Stored data entries:

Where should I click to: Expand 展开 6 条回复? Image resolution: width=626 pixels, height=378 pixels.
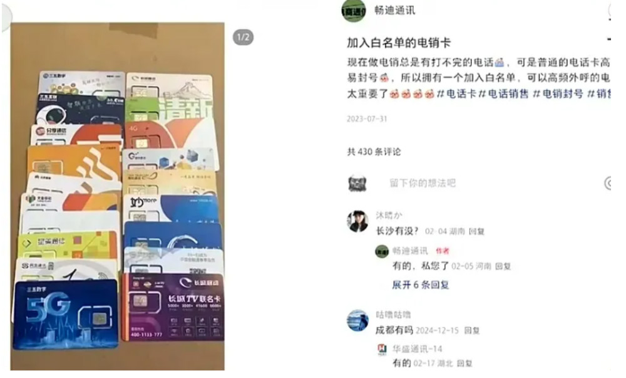[x=421, y=285]
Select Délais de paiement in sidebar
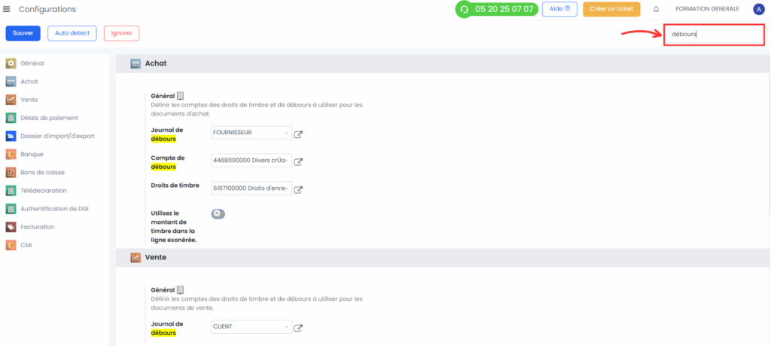The image size is (771, 346). click(49, 118)

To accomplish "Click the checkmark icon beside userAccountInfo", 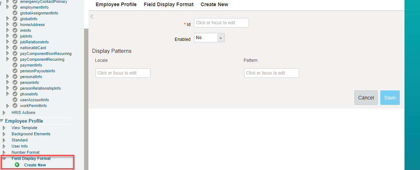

_EXERCISE DETAILS:_ Exactly reproduce each entry, but drop the pictures.

_EXPECTED ANSWER:_
Where should I click to: Expand 展开 6 条回复? Image resolution: width=626 pixels, height=378 pixels.
[x=421, y=285]
Select Délais de paiement in sidebar
The image size is (771, 346). click(49, 118)

To accomplish "Click the checkmark icon beside userAccountInfo", 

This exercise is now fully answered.